▶ _GIVEN DATA_:
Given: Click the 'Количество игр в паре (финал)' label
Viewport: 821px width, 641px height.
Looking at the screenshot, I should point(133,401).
--
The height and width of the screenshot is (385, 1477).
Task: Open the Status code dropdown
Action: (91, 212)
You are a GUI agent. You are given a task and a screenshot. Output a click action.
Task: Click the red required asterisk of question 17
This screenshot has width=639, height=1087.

▶ _DIRECTIONS_: Only the lines above starting at the line that holds "You are a GUI" and ending at the line that holds "This screenshot has width=639, height=1087." are to be repeated, exactly and in full.

▶ _RESULT FOR THIS EXERCISE_:
You are a GUI agent. You are given a task and a screenshot. Output a click action.
Task: Click the red required asterisk of question 17
This screenshot has width=639, height=1087.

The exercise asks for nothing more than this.